Big Brother Is Zooming With You

Do teachers know their students’ every move on Zoom? The short answer would be no. Teachers don’t know about every action, but they are likely aware of much more than most students realize. The truth is, as opposed to the early weeks of online school last fall, teachers now have many new tools and abilities for their online classrooms.

Keith Loveless (Technology Support Specialist) has been involved with the district’s strategy to protect students and teachers during virtual classes.

“If teachers have a class where there’s only one student and they’re on Zoom, they have to record the session for legal and safety reasons,” Loveless said.

Students likely noticed an application called LanSchool on their shelf of available apps for school-issued Chromebooks. LanSchool, an app developed by Lenovo, the company which manufactures Lindbergh’s Chromebooks, monitors classroom learning on Zoom. LanSchool includes a variety of features, including monitoring battery status, limiting web access to approved websites and disabling internet access altogether during assessments. Another feature, which Lindbergh intends to use, is called thumbnail monitoring. 
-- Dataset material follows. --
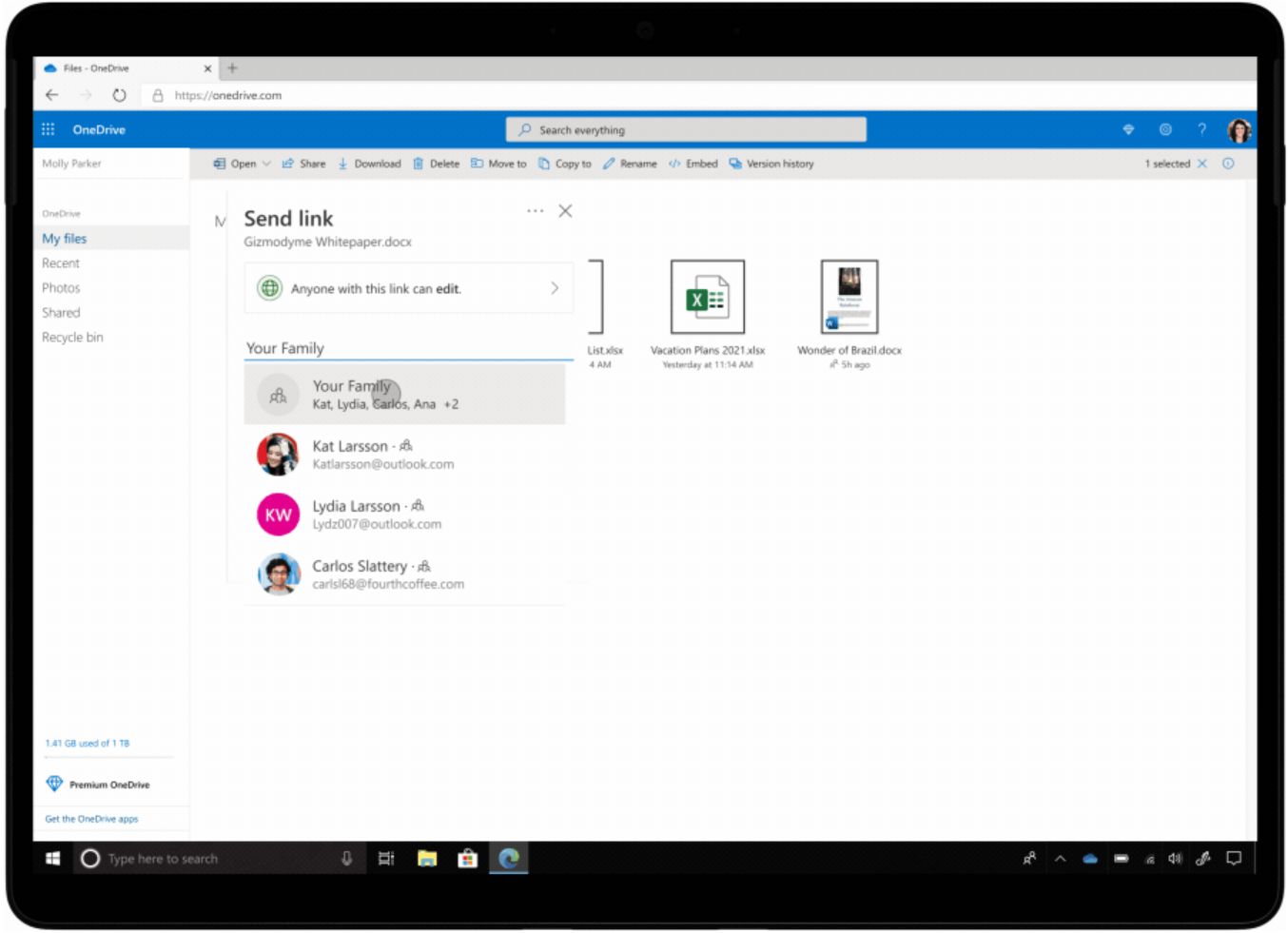Viewport: 1288px width, 933px height.
Task: View Version history for the selected file
Action: click(771, 164)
“[Through thumbnail monitoring], a teacher can see students’ screens in the classroom. If there are technical issues, it can allow the teacher to remote control to the student computer if needed. It’s not automatic, but the teacher could use it to troubleshoot. This is optional. It’s up to the teacher to decide,” Loveless said. 
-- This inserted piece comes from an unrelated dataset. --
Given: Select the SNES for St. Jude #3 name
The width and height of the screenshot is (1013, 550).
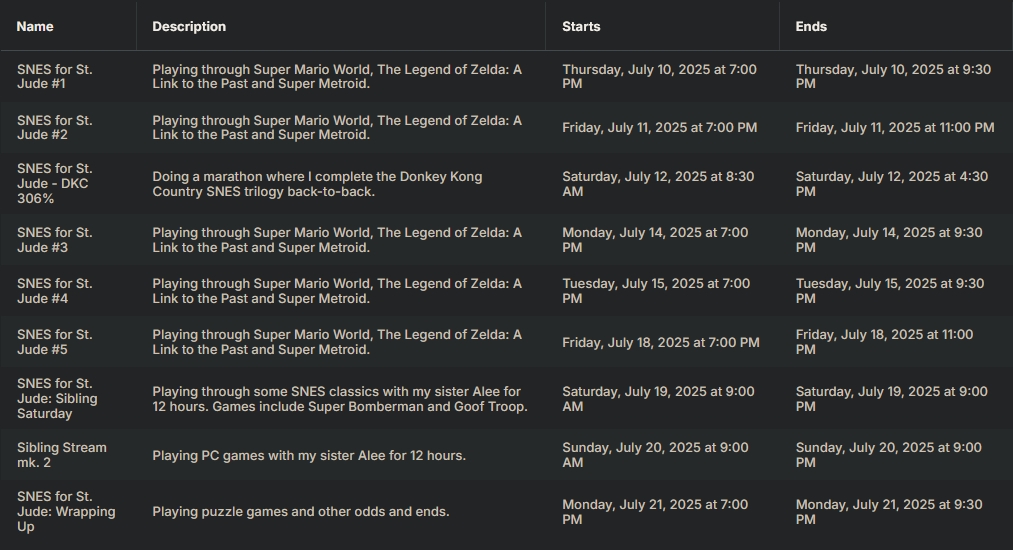Looking at the screenshot, I should click(x=55, y=240).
Another part of LanSchool’s software is the push website feature, where teachers can instantly launch the same website on every classroom device to ensure students are always on task. 

Second semester expectations for students increased, as teachers are encouraged to require students to turn their video on, find a quiet space, be ready to unmute to answer questions and add a profile picture of themselves to their account. Julie Durham (Business Department) saw the new video requirements as a positive change. 

“The hardest part of teaching on Zoom is that so many students are scared to show their face. It’s really hard to talk to the top of someone’s head or a blank wall. I know there’s a lot of different reasons why they might not want to be on screen, but I just wish that students would jump on the screen more so we can be more involved,” Durham said.